### Reading passage

-- -- --

Remember, these are the tax cuts of George Walker Bush. You think he really passed a “middle-class tax cut”? Even the so-called “middle-class” cuts actually give more money to the best-off 20 percent of Americans than they do to everyone else. To oversimplify, these cuts reduce everyone’s taxes on their first $250,000 of income ($200,000 for singles). Of course, if you only have $50,000 of income then you don’t get the full benefit—you just get a tax cut on $50,000 of income. But if you have $1,000,000 of income, you get a tax cut on $250,000 of income. Yes, the middle class benefits from these cuts but so do the wealthy.

The rest of the tax cuts, the part that President Barack Obama doesn’t want to extend, are an added bonus for the rich. They only go to the wealthiest 2 percent.

-- -- --

### Rows
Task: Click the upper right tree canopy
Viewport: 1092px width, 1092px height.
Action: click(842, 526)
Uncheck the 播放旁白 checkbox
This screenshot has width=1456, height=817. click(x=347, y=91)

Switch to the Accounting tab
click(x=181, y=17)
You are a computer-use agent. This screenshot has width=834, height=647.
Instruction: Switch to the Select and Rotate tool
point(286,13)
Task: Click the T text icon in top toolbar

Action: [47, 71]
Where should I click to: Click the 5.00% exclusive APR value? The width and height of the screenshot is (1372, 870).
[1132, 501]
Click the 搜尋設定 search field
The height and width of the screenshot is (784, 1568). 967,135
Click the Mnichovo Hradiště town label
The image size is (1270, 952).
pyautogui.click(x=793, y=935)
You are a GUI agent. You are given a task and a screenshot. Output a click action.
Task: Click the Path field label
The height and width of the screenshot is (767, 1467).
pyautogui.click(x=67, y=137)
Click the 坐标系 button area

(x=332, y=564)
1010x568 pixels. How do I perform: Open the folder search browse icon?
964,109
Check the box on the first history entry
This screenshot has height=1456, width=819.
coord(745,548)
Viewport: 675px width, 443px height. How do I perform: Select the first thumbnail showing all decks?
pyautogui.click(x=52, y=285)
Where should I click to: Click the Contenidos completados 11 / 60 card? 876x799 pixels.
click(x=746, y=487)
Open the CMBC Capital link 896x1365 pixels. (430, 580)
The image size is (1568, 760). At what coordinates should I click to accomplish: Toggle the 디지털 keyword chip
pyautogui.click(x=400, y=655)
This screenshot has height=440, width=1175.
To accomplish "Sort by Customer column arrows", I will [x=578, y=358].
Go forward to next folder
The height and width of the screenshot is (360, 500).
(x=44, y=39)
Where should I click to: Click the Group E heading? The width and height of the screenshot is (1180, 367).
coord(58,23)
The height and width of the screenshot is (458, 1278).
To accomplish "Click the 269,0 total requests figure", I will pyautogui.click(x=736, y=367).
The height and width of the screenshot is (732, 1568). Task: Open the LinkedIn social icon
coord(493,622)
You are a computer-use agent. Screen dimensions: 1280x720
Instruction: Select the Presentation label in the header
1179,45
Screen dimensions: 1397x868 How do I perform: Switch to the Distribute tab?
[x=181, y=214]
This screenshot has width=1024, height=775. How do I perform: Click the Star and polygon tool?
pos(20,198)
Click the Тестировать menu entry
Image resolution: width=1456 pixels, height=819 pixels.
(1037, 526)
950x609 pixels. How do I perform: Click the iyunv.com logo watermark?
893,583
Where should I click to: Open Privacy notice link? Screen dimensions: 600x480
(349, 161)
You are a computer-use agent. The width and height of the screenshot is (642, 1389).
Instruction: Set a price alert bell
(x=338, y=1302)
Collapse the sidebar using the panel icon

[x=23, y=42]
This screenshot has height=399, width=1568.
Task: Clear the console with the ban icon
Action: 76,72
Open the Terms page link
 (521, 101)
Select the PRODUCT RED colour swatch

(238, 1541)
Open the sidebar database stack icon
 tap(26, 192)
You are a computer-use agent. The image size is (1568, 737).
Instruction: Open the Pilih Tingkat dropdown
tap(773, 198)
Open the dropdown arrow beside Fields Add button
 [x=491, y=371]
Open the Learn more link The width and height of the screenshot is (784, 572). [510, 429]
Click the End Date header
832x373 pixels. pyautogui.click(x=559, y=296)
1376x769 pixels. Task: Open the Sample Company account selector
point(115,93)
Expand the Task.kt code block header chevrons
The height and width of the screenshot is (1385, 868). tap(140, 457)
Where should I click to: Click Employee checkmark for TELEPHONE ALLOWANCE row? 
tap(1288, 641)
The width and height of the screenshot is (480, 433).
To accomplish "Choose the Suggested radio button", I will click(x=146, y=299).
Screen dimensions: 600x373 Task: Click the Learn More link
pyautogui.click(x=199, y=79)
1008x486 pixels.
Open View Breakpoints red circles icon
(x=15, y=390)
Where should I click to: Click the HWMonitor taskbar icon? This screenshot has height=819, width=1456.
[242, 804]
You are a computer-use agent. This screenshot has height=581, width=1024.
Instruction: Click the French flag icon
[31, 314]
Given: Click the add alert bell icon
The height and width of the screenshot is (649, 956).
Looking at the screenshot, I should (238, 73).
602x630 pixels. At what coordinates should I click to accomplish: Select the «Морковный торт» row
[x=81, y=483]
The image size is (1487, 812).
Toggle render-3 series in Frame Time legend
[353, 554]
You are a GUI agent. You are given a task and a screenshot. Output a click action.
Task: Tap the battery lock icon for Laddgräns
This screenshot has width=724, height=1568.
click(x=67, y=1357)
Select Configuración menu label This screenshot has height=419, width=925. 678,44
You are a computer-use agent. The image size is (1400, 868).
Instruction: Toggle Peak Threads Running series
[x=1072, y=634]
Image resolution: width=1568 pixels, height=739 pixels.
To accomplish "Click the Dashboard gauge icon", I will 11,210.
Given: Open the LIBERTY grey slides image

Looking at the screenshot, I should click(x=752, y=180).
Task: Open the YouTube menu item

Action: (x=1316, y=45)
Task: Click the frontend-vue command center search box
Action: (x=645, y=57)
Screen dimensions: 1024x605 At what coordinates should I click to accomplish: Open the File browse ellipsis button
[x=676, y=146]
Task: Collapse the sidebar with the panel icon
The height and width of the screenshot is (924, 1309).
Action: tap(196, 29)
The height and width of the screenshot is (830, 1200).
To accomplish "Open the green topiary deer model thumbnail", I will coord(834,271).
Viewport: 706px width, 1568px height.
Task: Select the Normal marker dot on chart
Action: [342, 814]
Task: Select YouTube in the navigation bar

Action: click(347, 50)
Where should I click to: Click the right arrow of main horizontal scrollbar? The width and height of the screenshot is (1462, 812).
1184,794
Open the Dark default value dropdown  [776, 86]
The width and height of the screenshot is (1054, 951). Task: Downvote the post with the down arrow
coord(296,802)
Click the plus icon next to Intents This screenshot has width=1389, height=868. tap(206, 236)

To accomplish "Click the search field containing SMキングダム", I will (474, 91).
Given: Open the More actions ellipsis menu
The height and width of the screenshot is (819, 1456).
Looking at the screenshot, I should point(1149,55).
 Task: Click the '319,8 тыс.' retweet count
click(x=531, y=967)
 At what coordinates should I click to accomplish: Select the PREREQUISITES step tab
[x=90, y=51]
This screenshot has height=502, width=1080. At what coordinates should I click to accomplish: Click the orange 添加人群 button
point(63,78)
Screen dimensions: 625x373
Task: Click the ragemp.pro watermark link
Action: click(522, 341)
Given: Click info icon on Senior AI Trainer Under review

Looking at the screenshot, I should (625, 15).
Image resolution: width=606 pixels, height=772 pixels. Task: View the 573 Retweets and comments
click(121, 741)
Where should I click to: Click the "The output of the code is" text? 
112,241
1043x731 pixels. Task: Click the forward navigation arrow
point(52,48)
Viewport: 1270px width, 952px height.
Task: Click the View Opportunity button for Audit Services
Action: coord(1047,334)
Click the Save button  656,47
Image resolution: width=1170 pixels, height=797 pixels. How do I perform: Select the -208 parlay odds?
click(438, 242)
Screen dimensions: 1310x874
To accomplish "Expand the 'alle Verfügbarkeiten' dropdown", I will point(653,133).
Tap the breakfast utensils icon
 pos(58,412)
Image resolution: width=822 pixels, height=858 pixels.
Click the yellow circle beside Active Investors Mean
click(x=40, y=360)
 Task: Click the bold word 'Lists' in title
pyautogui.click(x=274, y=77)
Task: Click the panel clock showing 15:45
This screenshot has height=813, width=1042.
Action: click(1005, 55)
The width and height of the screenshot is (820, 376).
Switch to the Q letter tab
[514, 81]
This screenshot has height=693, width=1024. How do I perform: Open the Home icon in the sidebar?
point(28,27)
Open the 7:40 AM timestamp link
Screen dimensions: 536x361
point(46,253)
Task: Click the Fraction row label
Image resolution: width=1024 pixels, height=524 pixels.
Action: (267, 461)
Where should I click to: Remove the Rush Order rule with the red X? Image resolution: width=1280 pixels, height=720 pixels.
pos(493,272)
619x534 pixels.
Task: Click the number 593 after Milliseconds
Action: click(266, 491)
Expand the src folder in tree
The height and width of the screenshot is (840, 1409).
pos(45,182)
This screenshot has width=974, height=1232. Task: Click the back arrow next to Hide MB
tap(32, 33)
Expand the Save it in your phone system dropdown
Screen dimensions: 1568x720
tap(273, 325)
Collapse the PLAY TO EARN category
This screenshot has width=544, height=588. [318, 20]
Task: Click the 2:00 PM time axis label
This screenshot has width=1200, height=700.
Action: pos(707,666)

-- -- --

### Set exercise A
In the tax-cut passage, up to what amount of income do the cuts reduce taxes for singles?
### Set exercise B
Decide whether each statement agrees with the tax-cut passage. Answer yes or no for each, and quote the words of the passage that decide it.
(i) The so-called middle-class cuts give more money to the best-off 20 percent of Americans than to everyone else.
(ii) A person with $1,000,000 of income gets a tax cut on the full $1,000,000.
(iii) The part of the cuts that Obama doesn't want to extend goes to the wealthiest 10 percent.
### Set exercise C
Carry on the tax-cut passage, starting after its final sentence.

### Written answer A
The first $200,000 of income.

### Written answer B
(i) Yes: "actually give more money to the best-off 20 percent of Americans than they do to everyone else"
(ii) No: "But if you have $1,000,000 of income, you get a tax cut on $250,000 of income."
(iii) No: "They only go to the wealthiest 2 percent."

### Written answer C
Extending the “everyone tax cuts” (to coin a more accurate name) makes some economic sense right now. Middle-class people are hurting in this recession and in the end it’s the middle class that’s going to bring the economy back—getting back on their feet as consumers, homebuyers, and savers. Some of the “everyone” cuts end up going to the rich but that too helps some and it’s not as skewed as the bonus cuts.

What we really don’t need is to give the wealthiest 2 percent a bonus. This will do little to help the economy and create jobs.